• [Exercise prompt]
Exact copies of the lines from the one holding "Image resolution: width=912" through the last line of the entries below are to be printed, with pictures omitted.

++++++++++++++++++++

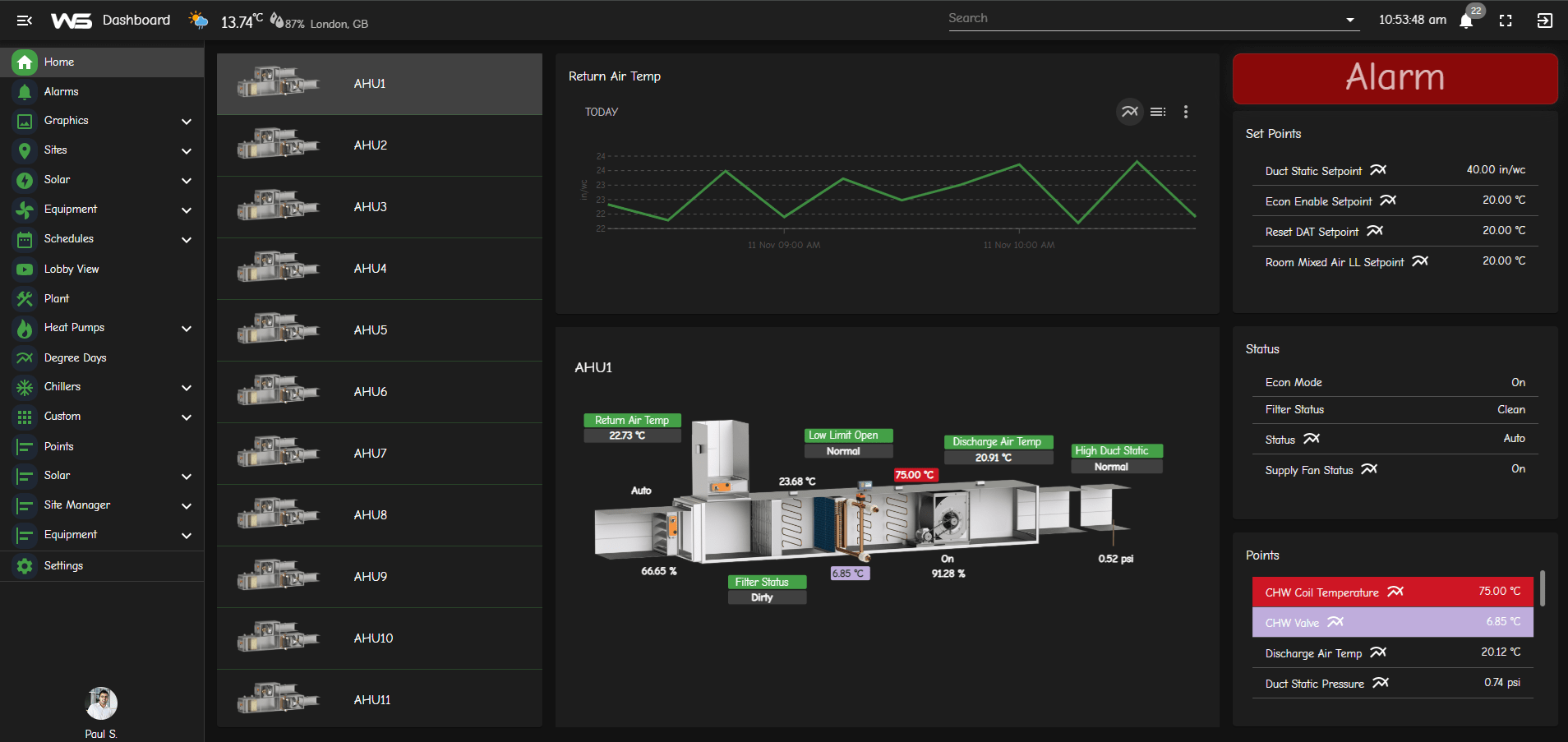Click the Points panel scrollbar
Image resolution: width=1568 pixels, height=742 pixels.
point(1542,588)
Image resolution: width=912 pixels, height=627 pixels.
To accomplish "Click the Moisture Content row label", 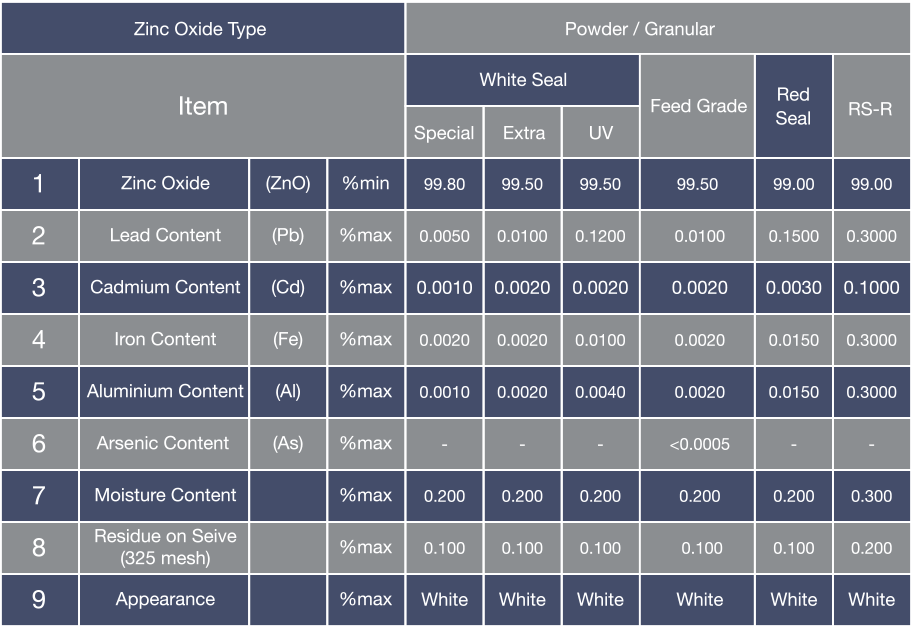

++++++++++++++++++++

• [Solution to this task]
Image resolution: width=912 pixels, height=627 pixels.
To accomplish "Click the Moisture Content row label", 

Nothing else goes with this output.